1 Select a topology for using the ASM Valve.

2 Choose the ASM Valve as 2D-LC Valve. This is usually done automatically based on installed valves.

3 Choose an ASM capillary. This defines the split ratio.

Preparations All modules including the ASM Valve are configured in OpenLAB CDS ChemStation Edition.

1 Select a valve topology using an ASM Valve.

HINT For minimum carry-over, please use counter-current installation for the ASM Valve.

2 Select the ASM Valve as 2D-LC Valve (which is usually pre-selected).

Configuration Configure the ASM Valve

3 Define the ASM capillary.

a To configure capillaries, click on Capillaries... (see Figure 9 on page 8).

b Select any of the pre-defined ASM capillaries.

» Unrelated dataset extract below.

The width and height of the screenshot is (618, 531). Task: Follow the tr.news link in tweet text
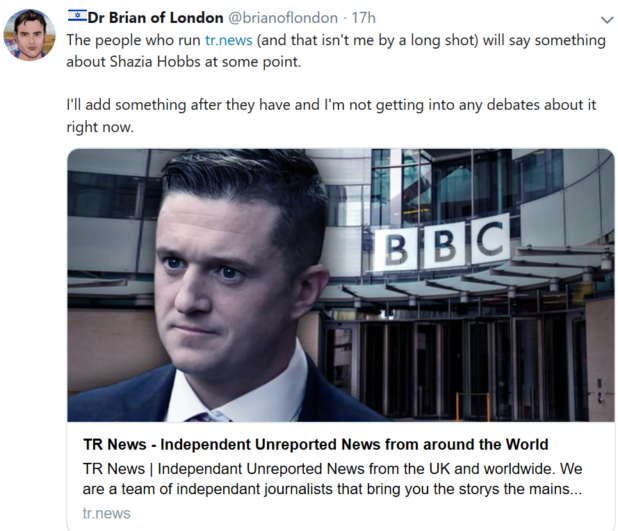[x=229, y=40]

Figure 10 Configuration of the ASM valve with predefined capillaries

OR

If you are using a different capillary, you can choose Generic Capillary

Figure 11 ASM valve configuration (overview)

In this case, you need to enter two of following three parameters: length, diameter or volume. These parameters are required for calculating the flush volume and back pressure, see Understanding the ASM factor on page 14

The ASM factor is calculated and displayed based on selected capillaries.

4 Install capillary connections as displayed in figure Valve topology in the UI, see Figure 9 on page 8.

NOTE Please note that ASM capillaries are labeled with ASM (in contrast to transfer and other capillaries).

NOTE Please note that port positions given in the MHC valve configuration in 2D-LC Software A.01.04 refer to standard 2D-LC valves, not ASM. Please use correct ports displayed figure Valve topology. This will be corrected in 2D-LC Software A.01.04 SR1.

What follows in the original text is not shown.